◆ Stored records ◆
::::

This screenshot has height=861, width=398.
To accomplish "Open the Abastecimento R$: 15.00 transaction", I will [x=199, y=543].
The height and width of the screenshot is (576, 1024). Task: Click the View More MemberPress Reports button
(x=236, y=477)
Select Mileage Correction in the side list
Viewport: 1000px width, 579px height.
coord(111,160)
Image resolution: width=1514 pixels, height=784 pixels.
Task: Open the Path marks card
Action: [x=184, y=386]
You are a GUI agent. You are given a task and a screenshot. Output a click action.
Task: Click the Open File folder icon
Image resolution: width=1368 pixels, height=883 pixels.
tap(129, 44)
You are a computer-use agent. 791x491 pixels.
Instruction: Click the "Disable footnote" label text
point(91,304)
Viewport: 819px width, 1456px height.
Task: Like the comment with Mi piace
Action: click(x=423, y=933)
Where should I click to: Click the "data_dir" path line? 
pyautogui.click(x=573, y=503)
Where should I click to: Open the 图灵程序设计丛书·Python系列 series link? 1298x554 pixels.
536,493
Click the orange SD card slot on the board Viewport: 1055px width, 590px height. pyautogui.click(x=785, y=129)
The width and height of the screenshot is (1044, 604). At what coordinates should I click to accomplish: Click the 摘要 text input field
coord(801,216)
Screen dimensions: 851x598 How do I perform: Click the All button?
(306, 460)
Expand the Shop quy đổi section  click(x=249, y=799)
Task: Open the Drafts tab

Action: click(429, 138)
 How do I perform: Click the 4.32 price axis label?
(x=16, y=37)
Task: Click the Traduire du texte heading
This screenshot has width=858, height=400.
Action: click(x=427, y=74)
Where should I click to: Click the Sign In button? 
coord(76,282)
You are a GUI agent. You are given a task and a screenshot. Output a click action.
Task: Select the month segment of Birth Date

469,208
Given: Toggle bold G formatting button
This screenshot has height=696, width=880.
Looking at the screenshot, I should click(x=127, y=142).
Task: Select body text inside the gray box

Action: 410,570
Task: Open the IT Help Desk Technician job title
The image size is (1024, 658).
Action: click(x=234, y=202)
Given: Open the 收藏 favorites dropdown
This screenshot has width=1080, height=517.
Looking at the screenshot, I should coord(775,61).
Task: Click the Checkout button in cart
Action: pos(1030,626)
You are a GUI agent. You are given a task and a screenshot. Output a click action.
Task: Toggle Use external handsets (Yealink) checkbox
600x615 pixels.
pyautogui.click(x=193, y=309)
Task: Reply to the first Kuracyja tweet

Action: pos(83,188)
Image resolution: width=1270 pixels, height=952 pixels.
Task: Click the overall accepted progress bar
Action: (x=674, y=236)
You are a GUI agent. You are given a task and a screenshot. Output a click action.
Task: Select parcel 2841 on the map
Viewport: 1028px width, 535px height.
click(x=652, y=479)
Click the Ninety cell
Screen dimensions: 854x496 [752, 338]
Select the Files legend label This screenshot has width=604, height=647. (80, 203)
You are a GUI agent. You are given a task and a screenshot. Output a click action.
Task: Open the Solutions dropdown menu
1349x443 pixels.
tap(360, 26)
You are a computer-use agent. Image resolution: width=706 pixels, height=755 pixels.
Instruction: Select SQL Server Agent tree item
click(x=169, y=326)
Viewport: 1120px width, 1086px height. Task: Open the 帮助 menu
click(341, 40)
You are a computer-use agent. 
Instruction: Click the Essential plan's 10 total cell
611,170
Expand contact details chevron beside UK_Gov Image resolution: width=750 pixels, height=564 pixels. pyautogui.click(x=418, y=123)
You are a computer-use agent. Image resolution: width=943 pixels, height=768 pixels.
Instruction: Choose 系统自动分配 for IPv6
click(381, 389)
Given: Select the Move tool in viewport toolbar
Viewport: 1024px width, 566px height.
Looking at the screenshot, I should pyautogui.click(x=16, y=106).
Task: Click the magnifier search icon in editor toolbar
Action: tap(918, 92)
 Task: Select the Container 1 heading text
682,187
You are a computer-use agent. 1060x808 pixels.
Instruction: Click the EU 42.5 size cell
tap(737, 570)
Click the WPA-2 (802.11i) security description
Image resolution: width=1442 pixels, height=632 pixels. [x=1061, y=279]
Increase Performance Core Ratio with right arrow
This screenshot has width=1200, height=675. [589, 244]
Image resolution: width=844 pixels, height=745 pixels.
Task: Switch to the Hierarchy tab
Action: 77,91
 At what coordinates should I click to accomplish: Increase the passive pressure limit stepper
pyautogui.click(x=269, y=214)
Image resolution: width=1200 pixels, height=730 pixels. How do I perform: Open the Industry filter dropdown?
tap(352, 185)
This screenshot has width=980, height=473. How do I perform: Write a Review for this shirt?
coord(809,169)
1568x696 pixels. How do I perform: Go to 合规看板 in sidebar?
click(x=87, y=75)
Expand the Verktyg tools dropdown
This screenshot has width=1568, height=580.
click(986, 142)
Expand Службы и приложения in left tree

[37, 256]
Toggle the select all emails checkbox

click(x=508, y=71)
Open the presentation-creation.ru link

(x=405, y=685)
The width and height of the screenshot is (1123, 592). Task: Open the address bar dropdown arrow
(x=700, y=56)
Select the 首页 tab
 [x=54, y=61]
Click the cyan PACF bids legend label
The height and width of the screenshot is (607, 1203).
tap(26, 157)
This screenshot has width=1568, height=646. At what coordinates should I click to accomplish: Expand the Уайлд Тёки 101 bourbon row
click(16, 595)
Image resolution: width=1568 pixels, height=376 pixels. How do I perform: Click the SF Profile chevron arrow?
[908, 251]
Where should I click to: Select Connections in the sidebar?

::::

◆ WHAT IS EXPECTED ◆
All that is wanted is the stretch of lines above from the one containing "Expand the Shop" through the one containing "Given: Open the 收藏 favorites dropdown", duplicated exactly.

◆ TASK OUTPUT ◆
Expand the Shop quy đổi section  click(x=249, y=799)
Task: Open the Drafts tab

Action: click(429, 138)
 How do I perform: Click the 4.32 price axis label?
(x=16, y=37)
Task: Click the Traduire du texte heading
This screenshot has width=858, height=400.
Action: click(x=427, y=74)
Where should I click to: Click the Sign In button? 
coord(76,282)
You are a GUI agent. You are given a task and a screenshot. Output a click action.
Task: Select the month segment of Birth Date

469,208
Given: Toggle bold G formatting button
This screenshot has height=696, width=880.
Looking at the screenshot, I should click(x=127, y=142).
Task: Select body text inside the gray box

Action: 410,570
Task: Open the IT Help Desk Technician job title
The image size is (1024, 658).
Action: click(x=234, y=202)
Given: Open the 收藏 favorites dropdown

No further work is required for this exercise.